A critical difference from generator pipelines: coroutine pipelines can branch. Because send() is an explicit call, a single coroutine can send data to multiple targets, enabling fan-out patterns that are impossible with simple pull-based iteration.

PEP 380: yield from Simplifies Pipeline Composition

PEP 380 — Syntax for Delegating to a Subgenerator, authored by Greg Ewing and officially accepted by Guido van Rossum on June 26, 2011, addressed a practical pain point in pipeline construction: delegating to sub-generators.

Before PEP 380, if you had a generator that needed to yield all values from another generator, you wrote a loop:

def chain_manually(*iterables):
    for iterable in iterables:
        for item in iterable:
            yield item

With yield from, this becomes:

def chain_delegated(*iterables):
    for iterable in iterables:
        yield from iterable

This is not merely syntactic sugar. PEP 380 notes that the new syntax creates optimization possibilities when one generator re-yields values from another. It also correctly forwards send(), throw(), and close() calls to the subgenerator, making it possible to compose coroutine pipelines from smaller pieces without losing the full generator protocol.

For pipeline construction, this means you can factor out stages into sub-generators and compose them cleanly:

def read_csv_files(directory):
    """Yield rows from all CSV files in a directory."""
    from pathlib import Path
    for csv_file in Path(directory).glob("*.csv"):
        yield from read_single_csv(csv_file)

def read_single_csv(filepath):
    """Yield rows from a single CSV file."""
    import csv
    with open(filepath) as f:
        reader = csv.DictReader(f)
        for row in reader:
            yield row

The itertools Module: Iterator Algebra for Pipelines

Raymond Hettinger’s itertools module provides a standardized toolkit of pipeline-ready building blocks. The official documentation describes these tools as forming an “iterator algebra” — composable pieces inspired by constructs from APL, Haskell, and SML, recast in a form suitable for Python.

The documentation further explains the design philosophy: the tools are meant to be linked together in a functional style to minimize code volume, while relying on C-implemented “vectorized” building blocks rather than Python-level loops to avoid interpreter overhead.

Here is a practical pipeline built from itertools components:

from itertools import chain, filterfalse, islice

def process_log_pipeline(log_files):
    """Process multiple log files through an itertools pipeline."""

    # Stage 1: Chain all files into a single stream
    all_lines = chain.from_iterable(
        open(f) for f in log_files
    )

    # Stage 2: Strip whitespace
    stripped = (line.strip() for line in all_lines)

    # Stage 3: Remove blank lines
    non_empty = filterfalse(lambda line: not line, stripped)

    # Stage 4: Take only the first 1000 lines
    sample = islice(non_empty, 1000)

    return sample

Every stage here is lazy.
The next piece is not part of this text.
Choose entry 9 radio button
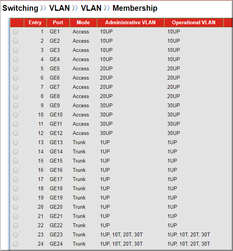Image resolution: width=233 pixels, height=251 pixels. click(15, 105)
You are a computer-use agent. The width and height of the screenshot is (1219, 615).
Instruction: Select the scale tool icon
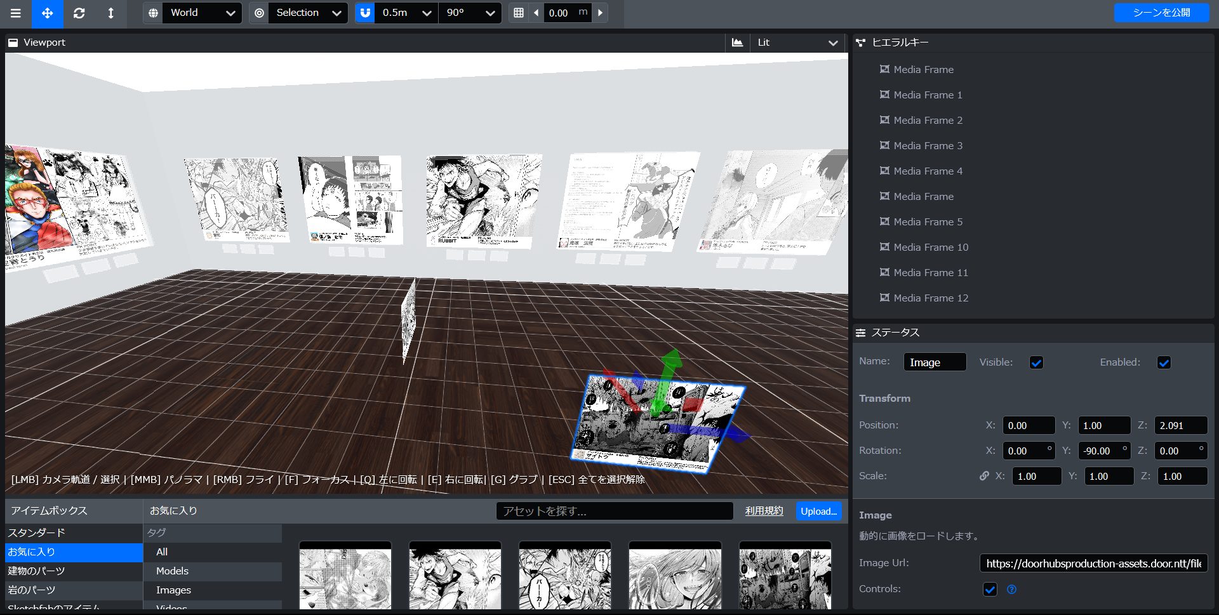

The entire pipeline processes one line at a time, regardless of how many files or how many total lines exist. This is the power of iterator algebra: you compose specialized tools from general-purpose pieces, and the resulting pipeline has the same memory characteristics as if you had written a single carefully optimized loop.

Building a Reusable Pipeline Class

For more complex applications, you may want a formal pipeline abstraction. Here is a clean implementation using functools.reduce:

from functools import reduce

def pipe(data, *functions):
    """Pass data through a sequence of functions."""
    return reduce(lambda value, func: func(value), functions, data)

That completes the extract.